Your assignment: Every line holding "folder" should be copied from the records below.

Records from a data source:
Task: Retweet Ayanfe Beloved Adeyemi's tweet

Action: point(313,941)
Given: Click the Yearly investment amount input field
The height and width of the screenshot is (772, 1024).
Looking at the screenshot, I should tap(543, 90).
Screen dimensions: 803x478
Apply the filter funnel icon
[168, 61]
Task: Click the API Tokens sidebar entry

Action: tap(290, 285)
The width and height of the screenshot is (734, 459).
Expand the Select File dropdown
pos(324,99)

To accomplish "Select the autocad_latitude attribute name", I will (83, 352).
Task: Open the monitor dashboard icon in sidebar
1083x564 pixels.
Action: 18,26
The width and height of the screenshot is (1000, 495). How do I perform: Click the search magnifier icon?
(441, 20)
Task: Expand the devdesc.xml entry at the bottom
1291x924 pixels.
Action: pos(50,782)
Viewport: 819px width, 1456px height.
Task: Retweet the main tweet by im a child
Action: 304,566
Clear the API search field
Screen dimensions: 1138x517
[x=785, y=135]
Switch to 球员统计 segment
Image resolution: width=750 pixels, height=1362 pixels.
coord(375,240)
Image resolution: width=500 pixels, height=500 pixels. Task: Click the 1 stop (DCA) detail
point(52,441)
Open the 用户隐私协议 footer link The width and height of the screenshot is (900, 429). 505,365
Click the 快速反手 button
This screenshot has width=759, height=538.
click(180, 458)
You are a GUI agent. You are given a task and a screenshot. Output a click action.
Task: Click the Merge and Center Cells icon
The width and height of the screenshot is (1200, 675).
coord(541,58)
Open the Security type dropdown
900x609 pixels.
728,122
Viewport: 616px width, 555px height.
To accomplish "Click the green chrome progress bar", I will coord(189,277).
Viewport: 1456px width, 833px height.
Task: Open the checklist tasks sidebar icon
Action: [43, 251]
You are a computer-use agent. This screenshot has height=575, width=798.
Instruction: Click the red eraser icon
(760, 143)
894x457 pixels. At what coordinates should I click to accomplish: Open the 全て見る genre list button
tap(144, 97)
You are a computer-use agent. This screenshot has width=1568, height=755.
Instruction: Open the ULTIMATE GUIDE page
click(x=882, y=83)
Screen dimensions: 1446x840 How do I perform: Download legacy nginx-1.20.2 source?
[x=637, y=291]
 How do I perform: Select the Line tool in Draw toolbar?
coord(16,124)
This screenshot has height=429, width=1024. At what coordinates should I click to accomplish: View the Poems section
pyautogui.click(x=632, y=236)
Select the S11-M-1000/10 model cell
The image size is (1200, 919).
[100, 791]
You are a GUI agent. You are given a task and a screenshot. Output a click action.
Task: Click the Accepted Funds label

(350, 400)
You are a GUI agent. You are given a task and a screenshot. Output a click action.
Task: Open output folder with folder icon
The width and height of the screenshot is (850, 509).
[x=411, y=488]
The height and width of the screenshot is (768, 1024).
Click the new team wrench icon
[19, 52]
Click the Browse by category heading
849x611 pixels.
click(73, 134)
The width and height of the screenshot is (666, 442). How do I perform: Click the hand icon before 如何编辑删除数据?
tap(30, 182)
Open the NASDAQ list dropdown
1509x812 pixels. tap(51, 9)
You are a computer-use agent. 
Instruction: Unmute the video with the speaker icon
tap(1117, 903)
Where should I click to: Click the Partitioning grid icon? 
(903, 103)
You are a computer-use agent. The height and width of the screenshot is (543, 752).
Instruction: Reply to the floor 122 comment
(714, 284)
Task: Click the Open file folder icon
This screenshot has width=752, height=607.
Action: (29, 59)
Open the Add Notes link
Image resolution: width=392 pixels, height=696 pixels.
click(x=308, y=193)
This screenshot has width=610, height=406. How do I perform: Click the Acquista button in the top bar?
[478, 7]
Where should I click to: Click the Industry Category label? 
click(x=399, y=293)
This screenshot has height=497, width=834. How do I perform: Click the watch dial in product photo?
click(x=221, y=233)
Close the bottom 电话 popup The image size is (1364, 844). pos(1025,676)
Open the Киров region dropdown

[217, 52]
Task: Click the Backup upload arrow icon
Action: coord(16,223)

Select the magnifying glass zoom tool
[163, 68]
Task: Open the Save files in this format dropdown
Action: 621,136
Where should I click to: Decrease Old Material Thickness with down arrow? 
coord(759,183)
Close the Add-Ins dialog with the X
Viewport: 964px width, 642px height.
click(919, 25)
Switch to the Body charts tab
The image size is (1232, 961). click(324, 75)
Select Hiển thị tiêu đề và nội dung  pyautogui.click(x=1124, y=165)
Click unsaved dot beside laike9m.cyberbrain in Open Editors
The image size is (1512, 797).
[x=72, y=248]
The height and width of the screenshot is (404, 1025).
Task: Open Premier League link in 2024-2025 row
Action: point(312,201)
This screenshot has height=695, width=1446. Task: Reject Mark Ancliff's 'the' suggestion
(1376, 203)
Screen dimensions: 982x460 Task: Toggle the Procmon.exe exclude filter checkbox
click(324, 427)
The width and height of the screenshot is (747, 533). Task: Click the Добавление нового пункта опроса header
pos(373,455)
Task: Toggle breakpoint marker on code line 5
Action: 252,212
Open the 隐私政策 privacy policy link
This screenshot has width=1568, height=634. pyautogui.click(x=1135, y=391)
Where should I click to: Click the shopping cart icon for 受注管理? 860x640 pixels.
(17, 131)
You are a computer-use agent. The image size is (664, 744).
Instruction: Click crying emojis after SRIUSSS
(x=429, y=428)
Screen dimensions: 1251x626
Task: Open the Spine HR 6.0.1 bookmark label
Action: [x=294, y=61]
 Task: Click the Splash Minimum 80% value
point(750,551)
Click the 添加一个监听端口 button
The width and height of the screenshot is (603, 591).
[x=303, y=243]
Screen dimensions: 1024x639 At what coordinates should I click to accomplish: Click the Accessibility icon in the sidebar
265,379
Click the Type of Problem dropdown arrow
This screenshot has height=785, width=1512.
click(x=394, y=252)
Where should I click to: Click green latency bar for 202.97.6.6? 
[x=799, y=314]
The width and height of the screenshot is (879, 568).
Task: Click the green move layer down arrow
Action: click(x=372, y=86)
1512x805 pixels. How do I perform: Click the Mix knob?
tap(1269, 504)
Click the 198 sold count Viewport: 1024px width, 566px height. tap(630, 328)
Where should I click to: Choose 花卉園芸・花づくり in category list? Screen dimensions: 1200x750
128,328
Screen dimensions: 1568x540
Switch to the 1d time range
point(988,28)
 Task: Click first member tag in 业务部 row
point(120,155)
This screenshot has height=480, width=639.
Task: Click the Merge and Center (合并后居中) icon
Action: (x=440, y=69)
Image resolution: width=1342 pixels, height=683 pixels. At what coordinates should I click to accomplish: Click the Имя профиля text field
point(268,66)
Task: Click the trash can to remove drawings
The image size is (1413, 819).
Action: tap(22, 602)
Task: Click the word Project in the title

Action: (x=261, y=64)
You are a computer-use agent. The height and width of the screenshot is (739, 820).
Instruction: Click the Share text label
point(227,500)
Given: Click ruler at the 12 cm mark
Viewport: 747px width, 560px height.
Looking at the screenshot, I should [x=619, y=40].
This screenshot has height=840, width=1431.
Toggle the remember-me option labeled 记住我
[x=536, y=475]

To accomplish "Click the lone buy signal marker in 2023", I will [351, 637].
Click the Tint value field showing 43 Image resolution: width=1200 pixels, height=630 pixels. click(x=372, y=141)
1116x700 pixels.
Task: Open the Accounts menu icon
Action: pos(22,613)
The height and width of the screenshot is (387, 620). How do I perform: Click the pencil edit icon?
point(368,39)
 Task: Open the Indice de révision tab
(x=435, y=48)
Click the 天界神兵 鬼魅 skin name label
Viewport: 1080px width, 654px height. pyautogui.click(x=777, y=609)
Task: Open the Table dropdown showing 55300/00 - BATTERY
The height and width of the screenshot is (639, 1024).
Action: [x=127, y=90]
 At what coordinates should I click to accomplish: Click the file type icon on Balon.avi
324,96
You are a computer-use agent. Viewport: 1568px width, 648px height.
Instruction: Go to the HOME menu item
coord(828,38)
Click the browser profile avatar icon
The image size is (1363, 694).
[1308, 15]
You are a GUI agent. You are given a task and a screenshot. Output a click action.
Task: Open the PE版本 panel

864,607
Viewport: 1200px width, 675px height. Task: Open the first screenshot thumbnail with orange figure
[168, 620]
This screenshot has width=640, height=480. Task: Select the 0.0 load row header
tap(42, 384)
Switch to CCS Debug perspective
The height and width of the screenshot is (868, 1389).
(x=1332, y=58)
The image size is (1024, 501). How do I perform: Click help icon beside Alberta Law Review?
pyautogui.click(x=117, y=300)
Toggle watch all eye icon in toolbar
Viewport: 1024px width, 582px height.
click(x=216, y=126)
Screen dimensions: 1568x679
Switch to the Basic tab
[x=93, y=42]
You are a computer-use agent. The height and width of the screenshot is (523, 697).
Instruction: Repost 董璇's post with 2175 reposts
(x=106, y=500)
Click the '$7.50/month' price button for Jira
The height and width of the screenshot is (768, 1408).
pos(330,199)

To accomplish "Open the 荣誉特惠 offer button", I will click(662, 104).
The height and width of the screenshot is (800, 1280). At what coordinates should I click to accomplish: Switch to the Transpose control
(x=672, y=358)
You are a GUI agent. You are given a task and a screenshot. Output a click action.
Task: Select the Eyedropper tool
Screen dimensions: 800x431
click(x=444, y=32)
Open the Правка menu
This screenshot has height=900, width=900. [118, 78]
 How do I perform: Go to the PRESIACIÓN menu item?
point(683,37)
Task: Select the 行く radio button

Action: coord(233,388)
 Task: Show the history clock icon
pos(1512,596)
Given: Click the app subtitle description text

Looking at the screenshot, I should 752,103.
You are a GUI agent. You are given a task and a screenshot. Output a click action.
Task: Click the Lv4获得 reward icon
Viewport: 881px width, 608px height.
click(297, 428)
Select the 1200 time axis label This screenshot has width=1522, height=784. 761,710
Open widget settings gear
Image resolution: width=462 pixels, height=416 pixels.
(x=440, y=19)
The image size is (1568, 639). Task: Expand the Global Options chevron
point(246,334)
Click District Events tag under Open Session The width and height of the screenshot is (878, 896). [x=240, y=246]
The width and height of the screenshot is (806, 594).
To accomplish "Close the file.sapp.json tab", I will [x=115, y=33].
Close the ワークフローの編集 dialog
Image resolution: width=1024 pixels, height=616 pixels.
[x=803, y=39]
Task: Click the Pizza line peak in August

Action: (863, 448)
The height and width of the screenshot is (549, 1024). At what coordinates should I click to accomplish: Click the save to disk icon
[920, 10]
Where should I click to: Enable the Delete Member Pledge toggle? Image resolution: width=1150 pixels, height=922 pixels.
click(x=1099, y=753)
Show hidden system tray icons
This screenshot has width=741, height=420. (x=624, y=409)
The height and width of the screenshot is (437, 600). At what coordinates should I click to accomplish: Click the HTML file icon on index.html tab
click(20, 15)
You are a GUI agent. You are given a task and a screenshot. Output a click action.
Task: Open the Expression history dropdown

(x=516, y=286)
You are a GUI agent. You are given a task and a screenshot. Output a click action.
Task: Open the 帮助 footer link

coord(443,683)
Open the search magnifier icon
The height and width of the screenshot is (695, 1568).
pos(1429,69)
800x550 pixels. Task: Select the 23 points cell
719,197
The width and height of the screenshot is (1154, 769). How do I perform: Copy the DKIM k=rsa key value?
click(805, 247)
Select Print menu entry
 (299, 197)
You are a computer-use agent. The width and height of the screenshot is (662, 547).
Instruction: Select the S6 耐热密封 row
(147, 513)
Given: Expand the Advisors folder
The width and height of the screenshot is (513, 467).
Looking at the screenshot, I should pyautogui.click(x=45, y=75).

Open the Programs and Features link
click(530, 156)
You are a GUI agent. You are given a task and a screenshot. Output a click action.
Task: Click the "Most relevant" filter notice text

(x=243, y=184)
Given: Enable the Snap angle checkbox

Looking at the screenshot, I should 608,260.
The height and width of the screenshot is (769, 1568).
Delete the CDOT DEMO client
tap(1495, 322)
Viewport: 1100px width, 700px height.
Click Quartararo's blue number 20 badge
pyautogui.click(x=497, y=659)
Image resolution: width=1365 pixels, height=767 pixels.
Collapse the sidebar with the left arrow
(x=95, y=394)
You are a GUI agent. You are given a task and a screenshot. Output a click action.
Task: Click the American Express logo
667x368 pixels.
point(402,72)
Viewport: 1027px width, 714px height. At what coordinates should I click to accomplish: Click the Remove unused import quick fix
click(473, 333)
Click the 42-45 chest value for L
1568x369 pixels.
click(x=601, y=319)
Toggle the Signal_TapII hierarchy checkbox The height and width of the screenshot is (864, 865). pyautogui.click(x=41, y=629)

Expected output:
Task: Open output folder with folder icon
Task: Click the Open file folder icon
Given: Expand the Advisors folder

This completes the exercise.